Task goal
Locate each line in the records below that contains the string "agent" and copy those lines out in full.

Material for the task
----------------------------------------
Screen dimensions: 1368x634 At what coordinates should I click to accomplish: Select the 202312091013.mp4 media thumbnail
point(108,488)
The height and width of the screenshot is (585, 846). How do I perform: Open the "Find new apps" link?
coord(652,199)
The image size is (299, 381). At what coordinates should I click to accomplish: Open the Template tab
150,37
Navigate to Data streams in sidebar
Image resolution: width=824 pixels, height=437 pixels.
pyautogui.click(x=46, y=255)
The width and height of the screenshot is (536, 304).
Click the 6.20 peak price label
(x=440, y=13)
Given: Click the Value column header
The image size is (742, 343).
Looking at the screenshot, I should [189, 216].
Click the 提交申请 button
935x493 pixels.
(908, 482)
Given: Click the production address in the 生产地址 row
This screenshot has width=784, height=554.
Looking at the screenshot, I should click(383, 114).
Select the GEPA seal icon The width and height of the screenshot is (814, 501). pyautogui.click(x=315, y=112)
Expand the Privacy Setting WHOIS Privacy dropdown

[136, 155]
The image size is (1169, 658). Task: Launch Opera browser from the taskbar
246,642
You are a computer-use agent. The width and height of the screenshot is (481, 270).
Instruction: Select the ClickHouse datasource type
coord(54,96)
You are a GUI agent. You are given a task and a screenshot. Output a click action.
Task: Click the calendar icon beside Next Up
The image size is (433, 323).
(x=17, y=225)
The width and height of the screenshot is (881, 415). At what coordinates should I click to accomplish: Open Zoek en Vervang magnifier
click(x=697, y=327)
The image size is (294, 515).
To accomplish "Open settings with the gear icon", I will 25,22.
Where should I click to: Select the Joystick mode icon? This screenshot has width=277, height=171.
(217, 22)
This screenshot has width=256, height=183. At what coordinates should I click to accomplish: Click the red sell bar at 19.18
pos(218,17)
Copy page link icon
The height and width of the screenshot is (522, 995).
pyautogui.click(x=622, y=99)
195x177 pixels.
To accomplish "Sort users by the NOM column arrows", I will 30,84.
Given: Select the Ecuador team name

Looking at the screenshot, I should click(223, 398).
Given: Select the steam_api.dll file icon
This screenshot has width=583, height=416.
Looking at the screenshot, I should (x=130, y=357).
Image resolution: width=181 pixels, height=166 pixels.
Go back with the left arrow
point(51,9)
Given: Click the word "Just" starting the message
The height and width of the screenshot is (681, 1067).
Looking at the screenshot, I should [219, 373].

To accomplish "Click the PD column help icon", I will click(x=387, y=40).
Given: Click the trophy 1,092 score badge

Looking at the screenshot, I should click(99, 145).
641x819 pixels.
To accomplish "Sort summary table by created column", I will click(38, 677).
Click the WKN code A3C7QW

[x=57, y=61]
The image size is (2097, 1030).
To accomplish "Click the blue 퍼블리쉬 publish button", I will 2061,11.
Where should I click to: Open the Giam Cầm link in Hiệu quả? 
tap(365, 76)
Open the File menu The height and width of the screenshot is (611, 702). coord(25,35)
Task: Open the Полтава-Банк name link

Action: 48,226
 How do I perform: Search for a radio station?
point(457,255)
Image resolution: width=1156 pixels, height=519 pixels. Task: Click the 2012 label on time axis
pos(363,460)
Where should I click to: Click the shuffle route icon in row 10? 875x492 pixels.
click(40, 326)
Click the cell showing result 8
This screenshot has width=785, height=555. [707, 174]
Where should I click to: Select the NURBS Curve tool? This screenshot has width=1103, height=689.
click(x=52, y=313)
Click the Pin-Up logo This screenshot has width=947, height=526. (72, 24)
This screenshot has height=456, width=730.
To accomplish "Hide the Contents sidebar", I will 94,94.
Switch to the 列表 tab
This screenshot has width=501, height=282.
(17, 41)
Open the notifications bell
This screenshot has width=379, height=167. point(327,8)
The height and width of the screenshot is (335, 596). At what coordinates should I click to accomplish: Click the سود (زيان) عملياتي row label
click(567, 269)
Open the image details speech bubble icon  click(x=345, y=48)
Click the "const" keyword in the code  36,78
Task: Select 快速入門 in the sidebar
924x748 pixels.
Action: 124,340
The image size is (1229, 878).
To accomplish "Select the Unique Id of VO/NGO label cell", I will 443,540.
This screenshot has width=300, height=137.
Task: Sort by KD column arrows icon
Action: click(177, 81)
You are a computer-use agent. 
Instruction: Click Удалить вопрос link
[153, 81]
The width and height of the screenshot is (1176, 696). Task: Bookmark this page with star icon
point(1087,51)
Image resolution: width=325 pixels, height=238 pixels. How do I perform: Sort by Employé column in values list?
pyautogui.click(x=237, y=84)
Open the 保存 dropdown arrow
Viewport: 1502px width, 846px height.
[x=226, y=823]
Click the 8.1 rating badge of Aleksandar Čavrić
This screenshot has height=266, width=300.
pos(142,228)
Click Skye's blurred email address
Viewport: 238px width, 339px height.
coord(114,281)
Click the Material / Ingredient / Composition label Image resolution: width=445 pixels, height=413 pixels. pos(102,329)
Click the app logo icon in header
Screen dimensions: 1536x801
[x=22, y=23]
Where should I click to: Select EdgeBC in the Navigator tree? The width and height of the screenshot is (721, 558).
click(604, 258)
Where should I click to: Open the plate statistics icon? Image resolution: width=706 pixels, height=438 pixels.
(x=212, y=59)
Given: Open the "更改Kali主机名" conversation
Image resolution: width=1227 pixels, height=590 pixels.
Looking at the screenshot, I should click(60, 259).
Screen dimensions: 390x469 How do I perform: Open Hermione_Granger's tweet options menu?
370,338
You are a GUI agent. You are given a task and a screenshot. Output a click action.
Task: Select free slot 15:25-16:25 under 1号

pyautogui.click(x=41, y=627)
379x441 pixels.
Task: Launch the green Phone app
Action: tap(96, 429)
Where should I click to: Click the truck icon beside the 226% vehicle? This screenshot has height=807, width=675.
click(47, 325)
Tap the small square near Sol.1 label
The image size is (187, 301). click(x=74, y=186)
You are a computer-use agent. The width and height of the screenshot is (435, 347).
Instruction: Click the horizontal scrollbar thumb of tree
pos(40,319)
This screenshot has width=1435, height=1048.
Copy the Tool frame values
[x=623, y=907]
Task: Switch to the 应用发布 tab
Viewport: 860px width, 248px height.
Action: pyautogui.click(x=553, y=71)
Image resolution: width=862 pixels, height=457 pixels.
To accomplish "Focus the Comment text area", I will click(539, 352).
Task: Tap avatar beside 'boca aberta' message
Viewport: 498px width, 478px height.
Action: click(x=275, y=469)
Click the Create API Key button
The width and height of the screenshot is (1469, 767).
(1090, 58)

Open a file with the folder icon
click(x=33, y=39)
----------------------------------------
Exercise result
You are a computer-use agent. The width and height of the screenshot is (481, 270).
You are a GUI agent. You are given a task and a screenshot. Output a click action.
You are a computer-use agent. 
You are a GUI agent. You are given a task and a screenshot. Output a click action.
You are a computer-use agent. The width and height of the screenshot is (435, 347).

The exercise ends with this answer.